🤖 AI Summary
This work establishes a theoretical framework for transfer learning with linear models in the large-model asymptotic regime, focusing on the conditions under which fine-tuning a pretrained model on a small number of target-domain samples improves generalization. Using high-dimensional asymptotic analysis and random matrix theory, we derive exact characterizations of the fine-tuning error for both linear regression and binary classification, and rigorously identify necessary and sufficient conditions for fine-tuned performance to strictly surpass that of the pretrained model. A key contribution is that our theoretical results depend only on the first- and second-order statistics of the target data distribution—eliminating any reliance on Gaussianity assumptions and thereby achieving broad distributional robustness. Furthermore, we prove that stochastic gradient descent (SGD) fine-tuning yields substantial generalization gains when the source and target distributions are sufficiently aligned.
📝 Abstract
Transfer learning is an attractive framework for problems where there is a paucity of data, or where data collection is costly.

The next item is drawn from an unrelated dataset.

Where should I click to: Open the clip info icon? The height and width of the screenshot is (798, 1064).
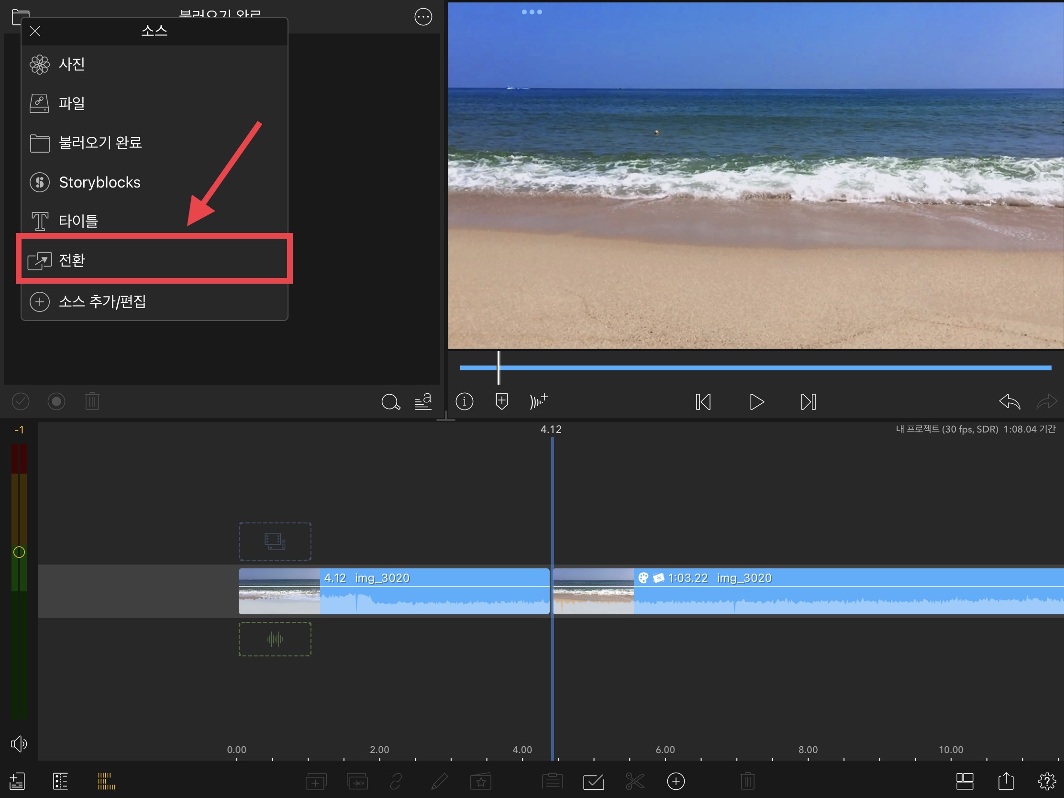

One common approach to transfer learning is referred to as"model-based", and involves using a model that is pretrained on samples from a source distribution, which is easier to acquire, and then fine-tuning the model on a few samples from the target distribution. The hope is that, if the source and target distributions are ``close", then the fine-tuned model will perform well on the target distribution even though it has seen only a few samples from it. In this work, we study the problem of transfer learning in linear models for both regression and binary classification. In particular, we consider the use of stochastic gradient descent (SGD) on a linear model initialized with pretrained weights and using a small training data set from the target distribution. In the asymptotic regime of large models, we provide an exact and rigorous analysis and relate the generalization errors (in regression) and classification errors (in binary classification) for the pretrained and fine-tuned models. In particular, we give conditions under which the fine-tuned model outperforms the pretrained one. An important aspect of our work is that all the results are"universal", in the sense that they depend only on the first and second order statistics of the target distribution. They thus extend well beyond the standard Gaussian assumptions commonly made in the literature.